Cause: The SDK hardcodes name="eval" when creating the root span for each row in Eval().
Resolution: Use tags to differentiate rows, or apply a monkey-patch workaround for full Name column control.
Resolution steps
Add a tags field to each EvalCase to identify rows without changing the Name column.
EvalCase(
input="my input",
expected="my output",
tags=["my-custom-label"]
)
Option 2: Monkey-patch start_span (unsupported)
This overrides the hardcoded name="eval" per row. Use with caution — this is not officially supported and may break with SDK updates.
"""
Demonstrates a monkey-patch to set per-row span names in the Braintrust
eval framework, so the "Name" column in the experiment UI shows a
different value for each row instead of the hardcoded "eval".
The key insight: when the framework calls experiment.start_span(),
it passes the row's `input` and `expected` in the kwargs, so we can
derive a name from the data itself.
"""
import braintrust.framework as _fw
_orig_impl = _fw._run_evaluator_internal_impl
_name_fn = None
def set_eval_name_fn(fn):
"""Register a function that receives (input, expected) and returns a span name."""
global _name_fn
_name_fn = fn
async def _patched_impl(experiment, evaluator, *args, **kwargs):
if experiment is not None:
_orig_start = experiment.start_span
def _patched_start(*a, **kw):
if kw.get("name") == "eval" and _name_fn is not None:
kw["name"] = "Custom name: " + _name_fn(
kw.get("input"),
kw.get("expected"),
)
return _orig_start(*a, **kw)
experiment.start_span = _patched_start
return await _orig_impl(experiment, evaluator, *args, **kwargs)
_fw._run_evaluator_internal_impl = _patched_impl
# ── Eval definition ──────────────────────────────────────────────────
from braintrust import Eval
def data():
return [
{"input": "What is 2+2?", "expected": "4"},
{"input": "What is the capital of France?", "expected": "Paris"},
{"input": "What color is the sky?", "expected": "Blue"},
]
def task(input, hooks):
answers = {
"What is 2+2?": "4",
"What is the capital of France?": "Paris",
"What color is the sky?": "Blue",
}
return answers.get(input, "I don't know")
def exact_match(input, output, expected):
return output.strip().lower() == expected.strip().lower()

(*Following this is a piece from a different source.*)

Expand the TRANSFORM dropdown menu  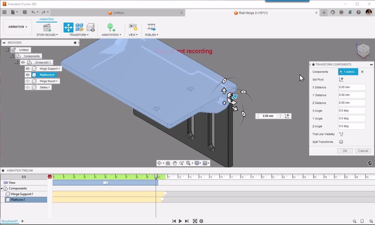pos(79,35)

set_eval_name_fn(lambda input, expected: input[:40])
Eval(
"pedro-project1",
data=data,
task=task,
scores=[exact_match],
experiment_name="per-row-name-demo",
)
Notes
- Native experiment row name customization is not supported as of this writing.
- The
metadata field on EvalCase is another option for per-row identification if tags do not meet your needs.